As described by Google’s research teach, Imagen Video will take a text description and generate a 16-frame, three-frames-per-second video at 24×48 pixel resolution. The system then upscales and “predicts” additional frames, producing a final 128-frame, 24-frames-per-second video at 720p.
Google says that Imagen Video has been trained on 14 million video-text pairs and 60 million image-text pairs as well as the LAION image-text dataset which was used to train Stable Diffusion.
Promising Results
Among the examples provided by Google, is a panda chewing on bamboo, a zooming shot into a choppy sea filled with pirate ships, and an astronaut riding a horse.
It is worth noting that all the results from Imagen Video are picked by Google themselves and as of yet no independent testers have tried the program.

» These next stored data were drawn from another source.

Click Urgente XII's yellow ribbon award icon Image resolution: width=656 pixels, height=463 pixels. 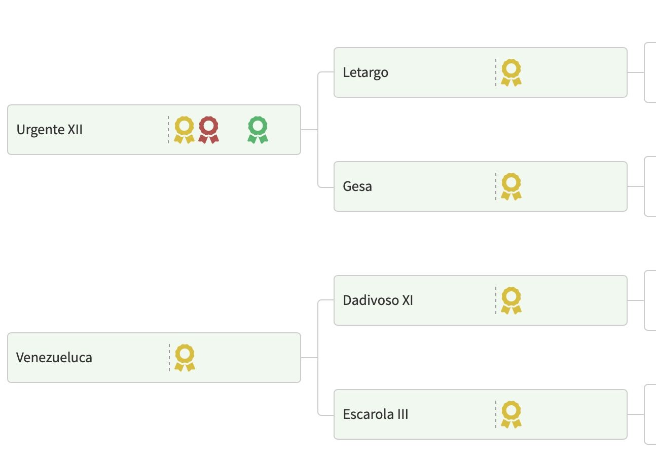click(184, 130)
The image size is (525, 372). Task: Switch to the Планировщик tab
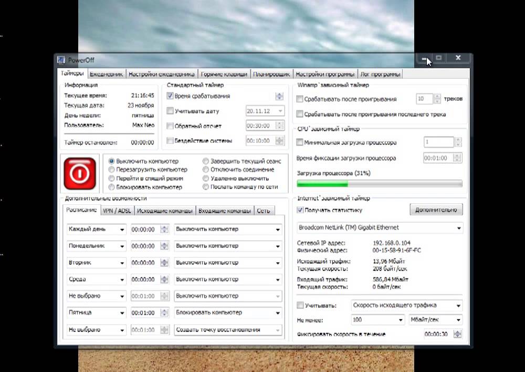coord(271,74)
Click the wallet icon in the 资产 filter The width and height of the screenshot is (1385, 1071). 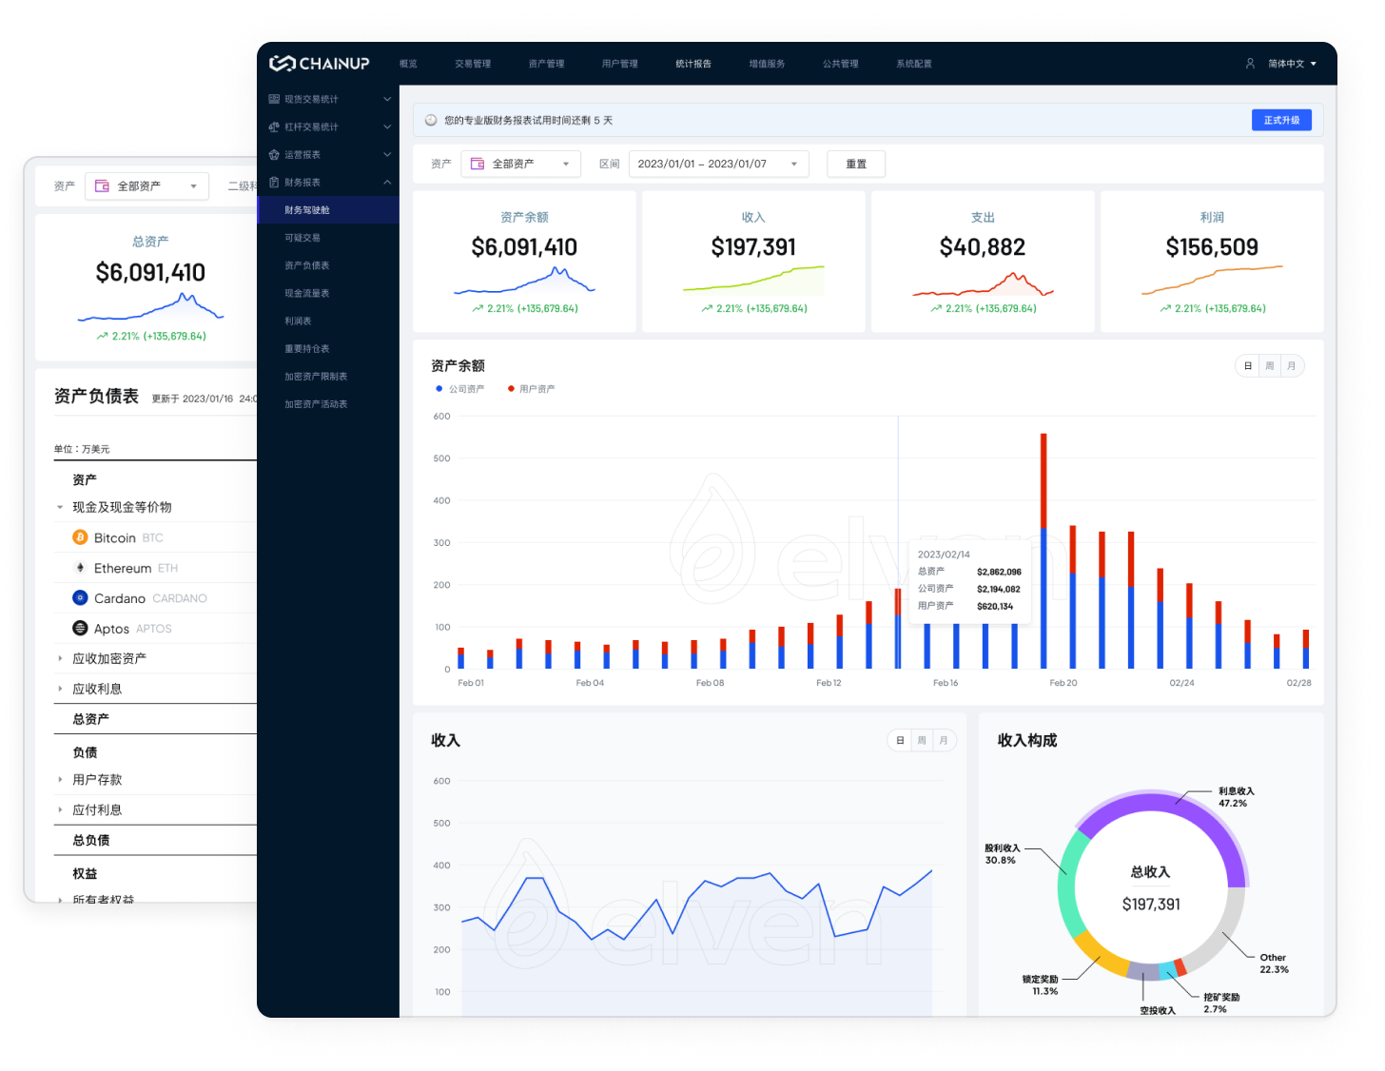tap(478, 164)
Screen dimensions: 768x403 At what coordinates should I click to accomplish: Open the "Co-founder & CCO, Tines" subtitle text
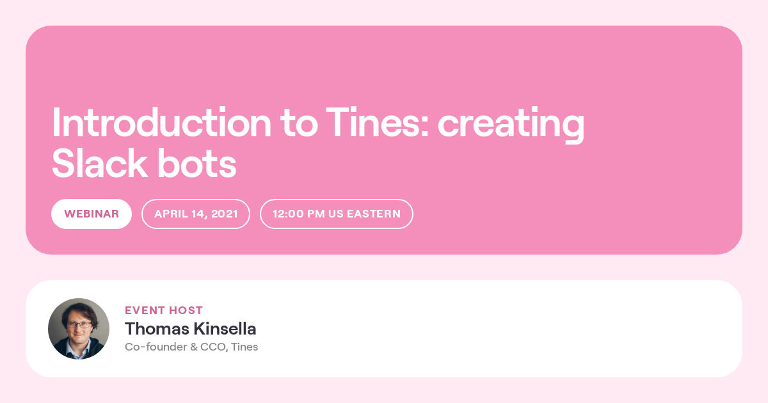(x=191, y=347)
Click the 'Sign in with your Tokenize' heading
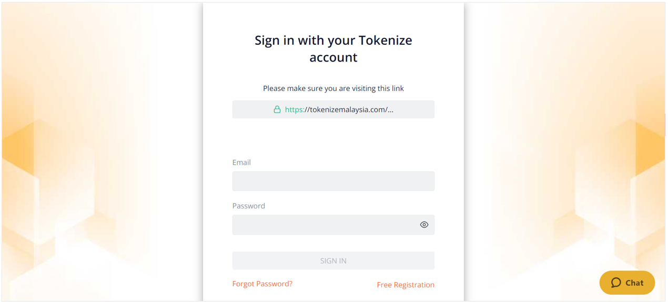Screen dimensions: 668x302 coord(333,41)
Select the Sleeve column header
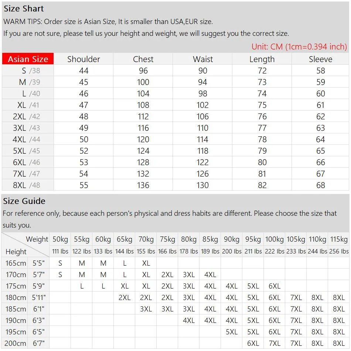The width and height of the screenshot is (351, 351). click(320, 59)
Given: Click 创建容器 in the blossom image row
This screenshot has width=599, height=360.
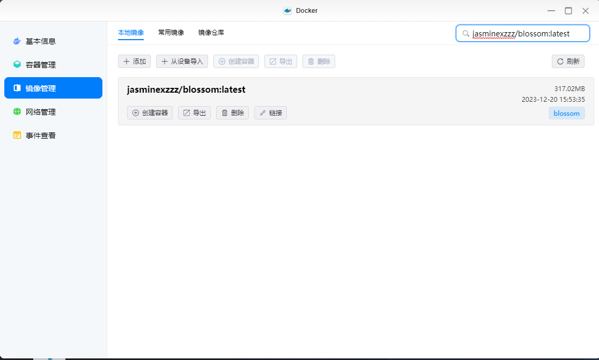Looking at the screenshot, I should pos(150,113).
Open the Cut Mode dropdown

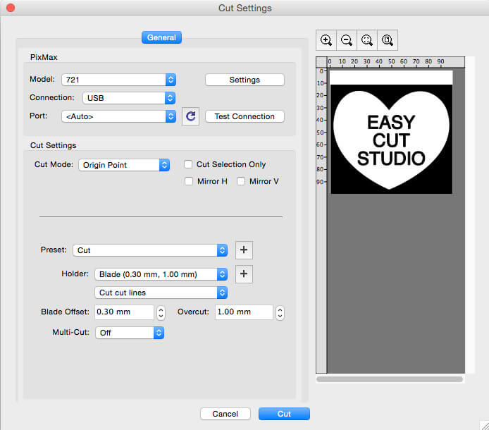point(123,165)
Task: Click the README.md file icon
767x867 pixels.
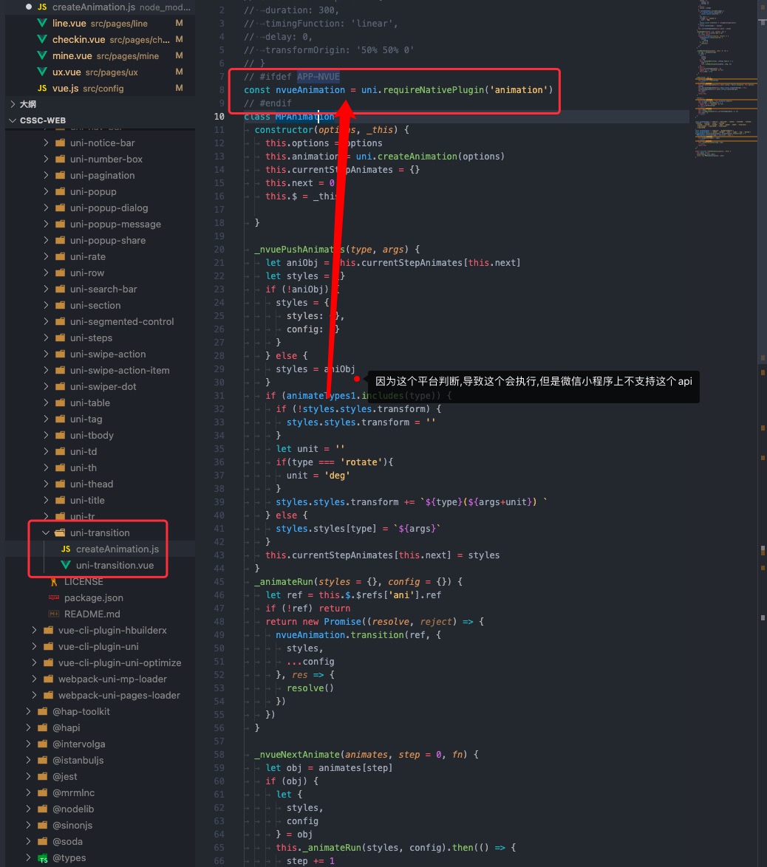Action: point(54,614)
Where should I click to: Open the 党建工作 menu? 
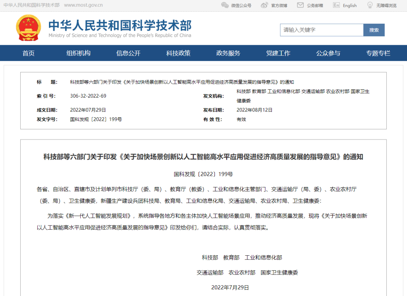(278, 53)
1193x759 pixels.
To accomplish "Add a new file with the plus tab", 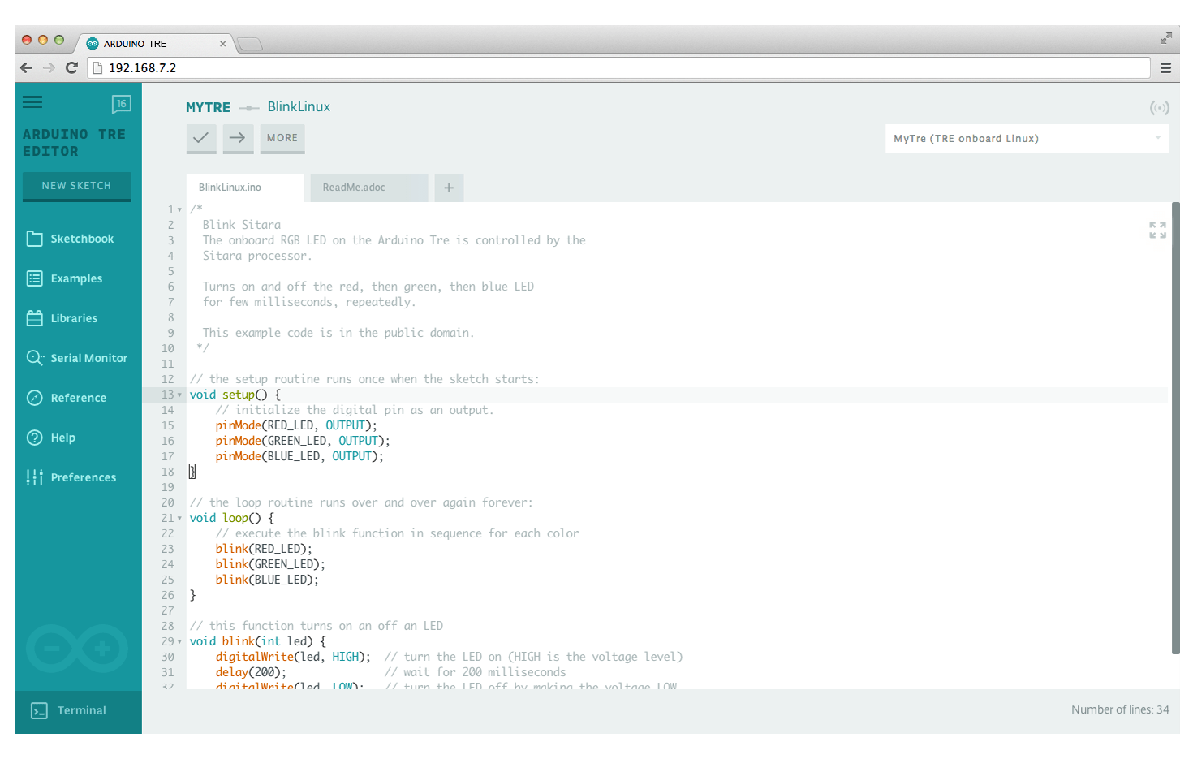I will (x=449, y=187).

That said, the research paper claims that Imagen Video can render text properly, something that DALL-E and Stable Diffusion both struggle with. The text that those programs generate is barely readable.
It also claims that Imagen Video has demonstrated an understanding of depth and three-dimensionality, allowing drone flythrough videos to be created that rotate around and capture objects from different angles without distortion.
Google has voiced its concerns over “problematic data” used to train its AI-image generator programs. The company has attempted to filter out sexually explicit or violent content, as well as social stereotypes and cultural biases. It is concerned that the tool may be used “to generate, fake, hateful, explicit, or harmful content.”
“We have decided not to release the Imagen Video model or its source code until these concerns are mitigated,” adds Google.